=== Collected data ===
=== Section Start ===

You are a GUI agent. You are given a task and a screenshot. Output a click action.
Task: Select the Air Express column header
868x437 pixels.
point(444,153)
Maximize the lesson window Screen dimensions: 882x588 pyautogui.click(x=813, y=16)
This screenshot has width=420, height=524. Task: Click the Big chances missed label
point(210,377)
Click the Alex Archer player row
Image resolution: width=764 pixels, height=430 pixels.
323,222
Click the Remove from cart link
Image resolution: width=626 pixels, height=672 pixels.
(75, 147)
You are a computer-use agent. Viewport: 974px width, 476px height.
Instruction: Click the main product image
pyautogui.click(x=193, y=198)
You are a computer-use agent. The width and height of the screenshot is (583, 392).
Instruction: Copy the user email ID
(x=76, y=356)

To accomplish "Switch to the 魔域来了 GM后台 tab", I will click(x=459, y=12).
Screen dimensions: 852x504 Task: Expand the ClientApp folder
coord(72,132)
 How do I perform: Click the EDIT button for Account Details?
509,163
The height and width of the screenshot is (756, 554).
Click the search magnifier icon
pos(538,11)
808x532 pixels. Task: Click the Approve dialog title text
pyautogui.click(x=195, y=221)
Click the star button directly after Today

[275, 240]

=== Section End ===

=== Exercise goal ===
Each of the entries above should be written out again exactly.

=== Exercise solution ===
You are a GUI agent. You are given a task and a screenshot. Output a click action.
Task: Select the Air Express column header
868x437 pixels.
point(444,153)
Maximize the lesson window Screen dimensions: 882x588 pyautogui.click(x=813, y=16)
This screenshot has width=420, height=524. Task: Click the Big chances missed label
point(210,377)
Click the Alex Archer player row
Image resolution: width=764 pixels, height=430 pixels.
323,222
Click the Remove from cart link
Image resolution: width=626 pixels, height=672 pixels.
(75, 147)
You are a computer-use agent. Viewport: 974px width, 476px height.
Instruction: Click the main product image
pyautogui.click(x=193, y=198)
You are a computer-use agent. The width and height of the screenshot is (583, 392).
Instruction: Copy the user email ID
(x=76, y=356)

To accomplish "Switch to the 魔域来了 GM后台 tab", I will click(x=459, y=12).
Screen dimensions: 852x504 Task: Expand the ClientApp folder
coord(72,132)
 How do I perform: Click the EDIT button for Account Details?
509,163
The height and width of the screenshot is (756, 554).
Click the search magnifier icon
pos(538,11)
808x532 pixels. Task: Click the Approve dialog title text
pyautogui.click(x=195, y=221)
Click the star button directly after Today

[275, 240]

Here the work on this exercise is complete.